-- THE DATA follows --
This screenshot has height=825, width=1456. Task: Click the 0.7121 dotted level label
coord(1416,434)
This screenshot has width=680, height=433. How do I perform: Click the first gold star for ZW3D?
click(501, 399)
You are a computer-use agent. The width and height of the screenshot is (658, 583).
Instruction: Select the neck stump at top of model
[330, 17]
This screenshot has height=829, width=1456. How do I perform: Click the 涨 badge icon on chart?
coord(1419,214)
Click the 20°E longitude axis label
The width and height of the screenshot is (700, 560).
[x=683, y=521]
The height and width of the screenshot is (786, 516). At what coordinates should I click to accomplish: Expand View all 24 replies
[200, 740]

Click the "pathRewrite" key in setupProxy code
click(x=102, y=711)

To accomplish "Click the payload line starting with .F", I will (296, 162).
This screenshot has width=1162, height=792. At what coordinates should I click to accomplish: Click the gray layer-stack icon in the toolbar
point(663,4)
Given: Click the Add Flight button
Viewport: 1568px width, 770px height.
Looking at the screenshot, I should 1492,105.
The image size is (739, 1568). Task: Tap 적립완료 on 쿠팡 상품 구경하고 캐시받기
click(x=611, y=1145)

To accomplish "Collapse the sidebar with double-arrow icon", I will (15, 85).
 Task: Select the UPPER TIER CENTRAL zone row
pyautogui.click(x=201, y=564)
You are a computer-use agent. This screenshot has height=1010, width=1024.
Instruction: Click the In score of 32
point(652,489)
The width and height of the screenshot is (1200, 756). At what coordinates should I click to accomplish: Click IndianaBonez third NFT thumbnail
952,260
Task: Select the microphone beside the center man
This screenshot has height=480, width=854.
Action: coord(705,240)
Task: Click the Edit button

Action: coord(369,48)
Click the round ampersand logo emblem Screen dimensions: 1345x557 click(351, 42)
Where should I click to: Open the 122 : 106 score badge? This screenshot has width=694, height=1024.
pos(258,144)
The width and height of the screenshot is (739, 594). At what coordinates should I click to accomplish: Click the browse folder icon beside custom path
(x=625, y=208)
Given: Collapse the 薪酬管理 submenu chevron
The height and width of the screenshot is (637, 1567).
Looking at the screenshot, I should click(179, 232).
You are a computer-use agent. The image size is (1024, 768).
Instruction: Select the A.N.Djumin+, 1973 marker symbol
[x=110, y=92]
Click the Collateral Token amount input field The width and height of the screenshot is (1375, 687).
-- THE DATA concluded --
» **EXERCISE INSTRUCTIONS**
Word for word, copy out all the data given above.

» **TASK RESPONSE**
This screenshot has height=825, width=1456. Task: Click the 0.7121 dotted level label
coord(1416,434)
This screenshot has width=680, height=433. How do I perform: Click the first gold star for ZW3D?
click(501, 399)
You are a computer-use agent. The width and height of the screenshot is (658, 583).
Instruction: Select the neck stump at top of model
[330, 17]
This screenshot has height=829, width=1456. How do I perform: Click the 涨 badge icon on chart?
coord(1419,214)
Click the 20°E longitude axis label
The width and height of the screenshot is (700, 560).
[x=683, y=521]
The height and width of the screenshot is (786, 516). At what coordinates should I click to accomplish: Expand View all 24 replies
[200, 740]

Click the "pathRewrite" key in setupProxy code
click(x=102, y=711)

To accomplish "Click the payload line starting with .F", I will (296, 162).
This screenshot has width=1162, height=792. At what coordinates should I click to accomplish: Click the gray layer-stack icon in the toolbar
point(663,4)
Given: Click the Add Flight button
Viewport: 1568px width, 770px height.
Looking at the screenshot, I should 1492,105.
The image size is (739, 1568). Task: Tap 적립완료 on 쿠팡 상품 구경하고 캐시받기
click(x=611, y=1145)

To accomplish "Collapse the sidebar with double-arrow icon", I will (15, 85).
 Task: Select the UPPER TIER CENTRAL zone row
pyautogui.click(x=201, y=564)
You are a computer-use agent. This screenshot has height=1010, width=1024.
Instruction: Click the In score of 32
point(652,489)
The width and height of the screenshot is (1200, 756). At what coordinates should I click to accomplish: Click IndianaBonez third NFT thumbnail
952,260
Task: Select the microphone beside the center man
This screenshot has height=480, width=854.
Action: coord(705,240)
Task: Click the Edit button

Action: coord(369,48)
Click the round ampersand logo emblem Screen dimensions: 1345x557 click(351, 42)
Where should I click to: Open the 122 : 106 score badge? This screenshot has width=694, height=1024.
pos(258,144)
The width and height of the screenshot is (739, 594). At what coordinates should I click to accomplish: Click the browse folder icon beside custom path
(x=625, y=208)
Given: Collapse the 薪酬管理 submenu chevron
The height and width of the screenshot is (637, 1567).
Looking at the screenshot, I should click(179, 232).
You are a computer-use agent. The image size is (1024, 768).
Instruction: Select the A.N.Djumin+, 1973 marker symbol
[x=110, y=92]
Click the Collateral Token amount input field The width and height of the screenshot is (1375, 687).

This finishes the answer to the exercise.